TESTO:
Morta a 27 anni il sospetto di un guasto del peacemaker
Quello che sembrava un malore di origine naturale potrebbe essere invece un tragico errore dovuto all’installazione, avvenuta qualche settimana fa, di un nuovo peacemaker che potrebbe non aver funzionato a dovere. È il dubbio su quale sta lavorando la procura di Treviso che ha aperto una inchiesta sulla morte di Michela Conte, la 29enne operatrice sanitaria presso l’ospedale di Conegliano deceduta domenica 27 marzo mentre si stava preparando per il suo turno.
Sul registro degli indagati, iscritto nel fascicolo aperto per l’ipotesi di reato di omicidio colposo, è finito il cardiologo (difeso dall’avvocato Dario Chiarenza) che ha predisposto e provveduto a collocare il dispositivo, che doveva sostituire un precedente modello di peacemaker che Michela aveva con sé fin dall’età di nove anni, quando le fu diagnosticata una malformazione cardiaca congenita. Ma qualche cosa è andato storto e l’apparecchiatura, che era stata impiantata per consentire di tenere sotto controllo le anomalie del battito sfruttando impulsi elettrici per far andare il cuore ad un ritmo normale, potrebbe aver smesso di funzionare.

(Voci salvate)
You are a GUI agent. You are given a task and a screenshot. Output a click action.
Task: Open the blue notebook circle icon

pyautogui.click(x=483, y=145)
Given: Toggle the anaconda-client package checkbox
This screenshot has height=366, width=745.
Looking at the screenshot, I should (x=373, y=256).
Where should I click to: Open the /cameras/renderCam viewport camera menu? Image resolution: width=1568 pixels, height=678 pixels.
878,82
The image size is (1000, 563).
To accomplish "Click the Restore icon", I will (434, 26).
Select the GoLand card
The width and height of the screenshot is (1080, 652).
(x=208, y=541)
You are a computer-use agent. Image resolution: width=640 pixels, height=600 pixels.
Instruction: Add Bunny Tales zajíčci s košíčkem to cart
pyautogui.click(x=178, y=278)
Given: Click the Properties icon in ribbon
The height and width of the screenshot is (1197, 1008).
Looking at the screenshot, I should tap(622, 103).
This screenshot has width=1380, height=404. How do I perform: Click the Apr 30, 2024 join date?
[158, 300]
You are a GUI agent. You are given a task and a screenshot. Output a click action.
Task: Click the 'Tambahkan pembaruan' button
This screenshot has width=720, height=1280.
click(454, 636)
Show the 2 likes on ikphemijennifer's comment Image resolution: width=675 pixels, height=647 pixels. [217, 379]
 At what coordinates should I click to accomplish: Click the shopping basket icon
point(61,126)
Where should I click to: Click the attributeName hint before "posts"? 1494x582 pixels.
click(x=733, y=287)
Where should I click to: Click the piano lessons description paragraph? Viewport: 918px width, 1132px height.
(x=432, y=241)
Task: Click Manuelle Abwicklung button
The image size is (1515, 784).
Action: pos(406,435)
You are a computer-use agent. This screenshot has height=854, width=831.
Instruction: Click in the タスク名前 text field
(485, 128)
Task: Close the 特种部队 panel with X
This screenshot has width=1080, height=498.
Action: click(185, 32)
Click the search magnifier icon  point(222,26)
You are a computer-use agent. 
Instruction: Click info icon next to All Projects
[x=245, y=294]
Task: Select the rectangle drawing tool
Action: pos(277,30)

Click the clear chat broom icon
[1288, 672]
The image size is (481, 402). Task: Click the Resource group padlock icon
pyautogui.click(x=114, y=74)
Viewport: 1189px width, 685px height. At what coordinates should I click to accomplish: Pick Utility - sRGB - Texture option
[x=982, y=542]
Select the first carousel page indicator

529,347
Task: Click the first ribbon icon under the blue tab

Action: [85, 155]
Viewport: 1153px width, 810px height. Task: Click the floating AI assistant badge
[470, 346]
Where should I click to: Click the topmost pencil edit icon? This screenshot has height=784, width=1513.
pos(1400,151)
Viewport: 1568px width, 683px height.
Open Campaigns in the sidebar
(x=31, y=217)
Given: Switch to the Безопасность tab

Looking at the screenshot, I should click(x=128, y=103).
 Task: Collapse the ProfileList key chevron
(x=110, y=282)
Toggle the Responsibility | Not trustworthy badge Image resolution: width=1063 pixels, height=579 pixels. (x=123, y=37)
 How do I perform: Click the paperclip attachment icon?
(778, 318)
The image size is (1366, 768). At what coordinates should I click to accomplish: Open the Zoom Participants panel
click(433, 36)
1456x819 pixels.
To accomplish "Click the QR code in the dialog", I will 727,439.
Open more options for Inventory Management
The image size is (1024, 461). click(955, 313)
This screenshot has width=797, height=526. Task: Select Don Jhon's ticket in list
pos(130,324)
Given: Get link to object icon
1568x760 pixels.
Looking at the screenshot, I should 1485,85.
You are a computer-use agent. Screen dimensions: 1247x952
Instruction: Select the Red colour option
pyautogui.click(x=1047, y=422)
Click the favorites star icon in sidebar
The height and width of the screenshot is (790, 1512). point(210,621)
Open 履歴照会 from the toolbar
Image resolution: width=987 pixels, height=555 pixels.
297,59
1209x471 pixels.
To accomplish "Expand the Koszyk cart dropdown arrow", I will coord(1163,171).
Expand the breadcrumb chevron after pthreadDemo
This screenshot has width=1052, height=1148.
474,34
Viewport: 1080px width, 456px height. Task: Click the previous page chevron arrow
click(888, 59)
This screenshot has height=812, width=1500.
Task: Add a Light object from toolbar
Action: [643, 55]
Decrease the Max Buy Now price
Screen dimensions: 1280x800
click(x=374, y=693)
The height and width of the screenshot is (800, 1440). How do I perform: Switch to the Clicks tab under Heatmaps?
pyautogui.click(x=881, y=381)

CONSEGNA A:
Secondo l'articolo sulla morte di Michela Conte, quale procura ha aperto l'inchiesta?
CONSEGNA B:
Indica se ciascuna affermazione concorda con l'articolo sulla morte di Michela Conte, rispondendo sì o no e citando le parole decisive. (i) Michela Conte lavorava all'ospedale di Conegliano. (ii) Il fascicolo è stato aperto per l'ipotesi di omicidio volontario. (iii) Michela aveva un dispositivo cardiaco fin dall'età di nove anni.
CONSEGNA C:
Riprendi l'articolo sulla morte di Michela Conte subito dopo l'ultima frase riportata.

RISPOSTA A:
La procura di Treviso.

RISPOSTA B:
(i) Sì: "operatrice sanitaria presso l’ospedale di Conegliano".
(ii) No: "per l’ipotesi di reato di omicidio colposo".
(iii) Sì: "fin dall’età di nove anni".

RISPOSTA C:
Dopo che l’autorità giudiziaria ha bloccato il funerale fissato dalla famiglia (rappresentata dall’avvocato Silvia Biscaro) per il 2 aprile nella chiesa parrocchiale di Arcade, è stata svolta l’autopsia. Il medico patologo incaricato dalla procura, Antonello Cirnelli, non avrebbe riscontrato anomalie a livello macroscopico. Ora saranno quindi gli esami approfonditi cui saranno sottoposti i tessuti del muscolo cardiaco a dire perché Michela si sia sentita male. Nei prossimi giorni, inoltre, verrà condotto un controllo del peacemaker, per verificarne il corretto funzionamento.